As a summary, one may say that at present there is no generally acknowledged metric for data. This Working Group will bring together the essential stakeholders in this field, will investigate the requirements and recommend necessary steps to be taken. Activities will address different levels:
● Organizational: What are the overall changes in the scholarly publishing system needed to foster proper attribution of datasets? Which are the building blocks for an optimal system? Which changes are needed from funders, data centres, science publishers, and science service providers? What is the optimal way of interaction between stakeholders? Do we need commonly operated services?
● Technical: Which are the technical components, interfaces, and standards that need to be developed and used? What current capabilities can be adopted as solutions, what is missing?
● Methodological: What methodologies for data metrics need to be developed? What are the costs and benefits of altmetrics versus traditional processes? What research into indicators is needed and what are the strengths and weaknesses of individual indicators?
● Financial: What are the costs for data metrics (seen as a cost component of data publication)? Who will pay for it?
This Bibliometrics WG is part of the overarching RDA-WDS IG on Data Publishing and as such covers a particular thematic field. On the one hand, the group relies in part on the results from the other groups—in particular the workflows WG— and on the other hand, it delivers results to the other groups—here in particular to the data publishing services WG.

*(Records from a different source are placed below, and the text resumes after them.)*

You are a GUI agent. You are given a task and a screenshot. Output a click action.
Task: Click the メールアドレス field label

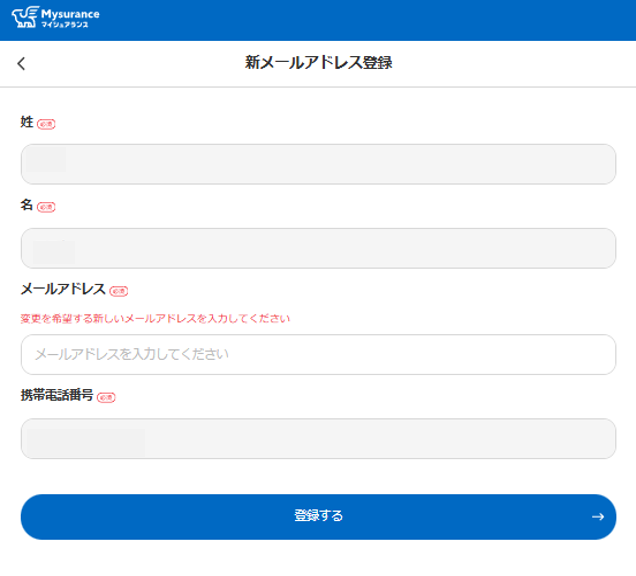point(63,289)
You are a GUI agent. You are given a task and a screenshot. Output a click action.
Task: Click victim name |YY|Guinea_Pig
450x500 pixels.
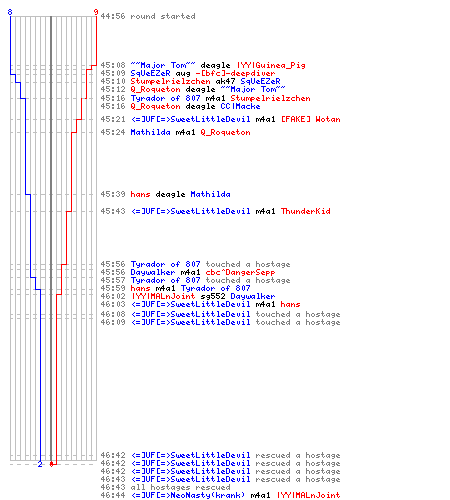coord(271,65)
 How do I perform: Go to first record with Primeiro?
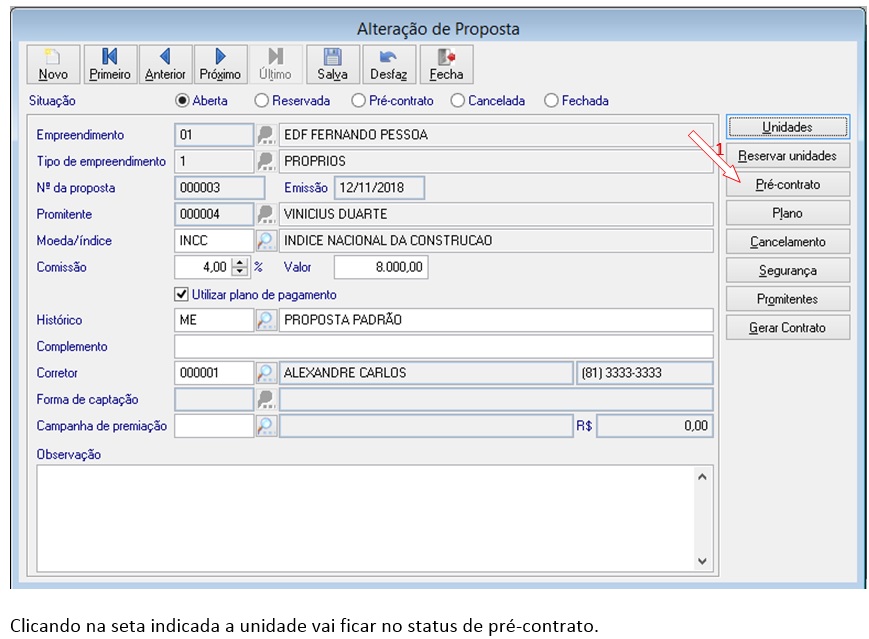pos(110,64)
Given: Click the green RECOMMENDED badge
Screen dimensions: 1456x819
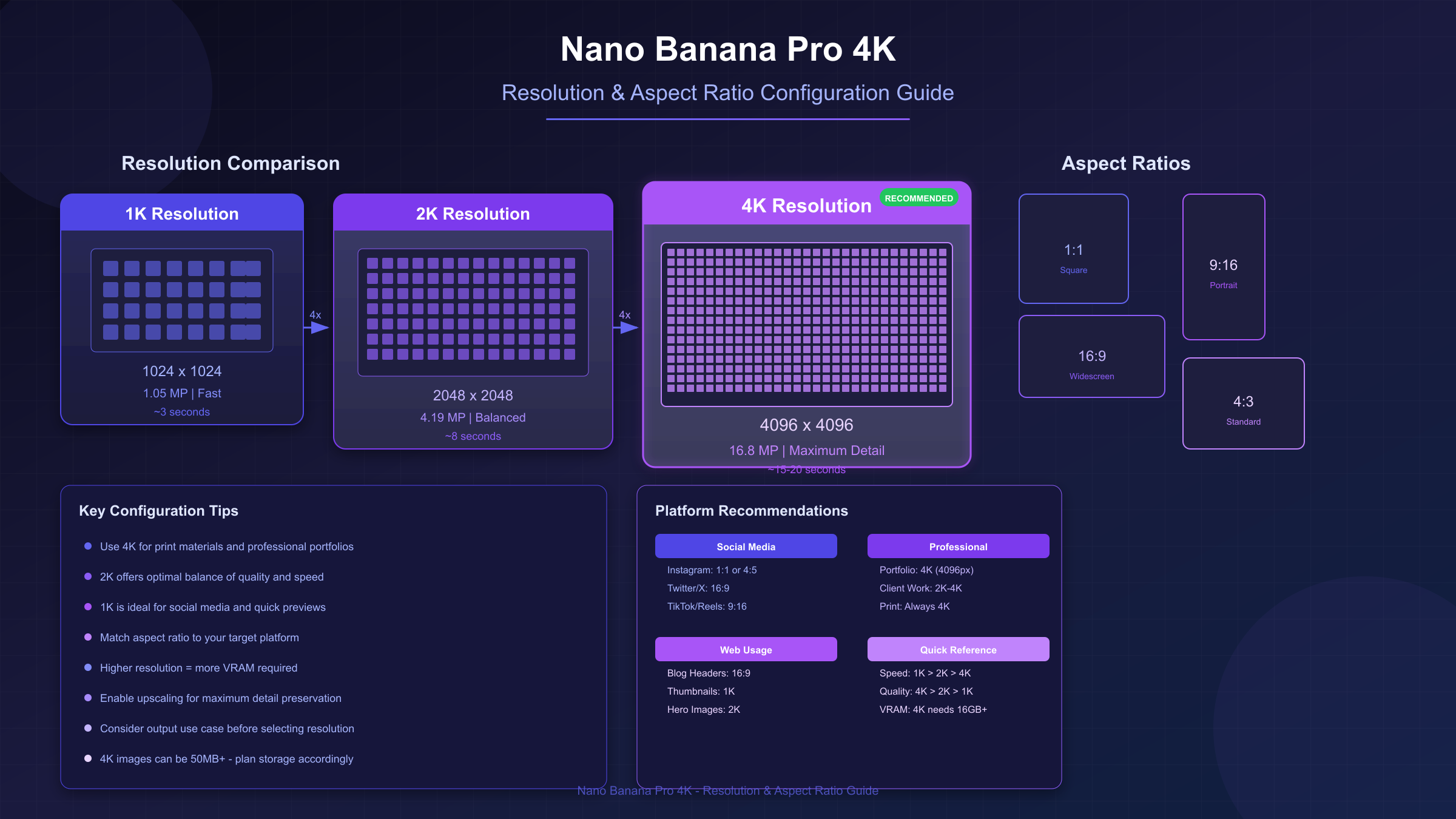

Good and practicable bibliometrics are fundamental for establishing data publication and data sharing as a recognized contribution to science. This is a prerequisite for realizing the vision of an open, comprehensive, global knowledge base of scientific data as the new paradigm for scientific discovery in the 21st century.
Who will benefit
Data bibliometrics will allow data producers, data centres/publishers, data managers, research facilities and academic institutions, science publishers, and funding agencies to demonstrate quantitatively and formally the significance and viability of data to the advancement of science.
We anticipate that bibliometrics for data will have a profound impact on the willingness of researchers to make their data openly accessible, on the availability of sustained funding for data centres, and on the institutional changes in academic institutions to acknowledge formally data contributions as part of the scholarly record that is used in tenure and promotion evaluations. These anticipated cultural changes will likely lead to a rapid growth of available data.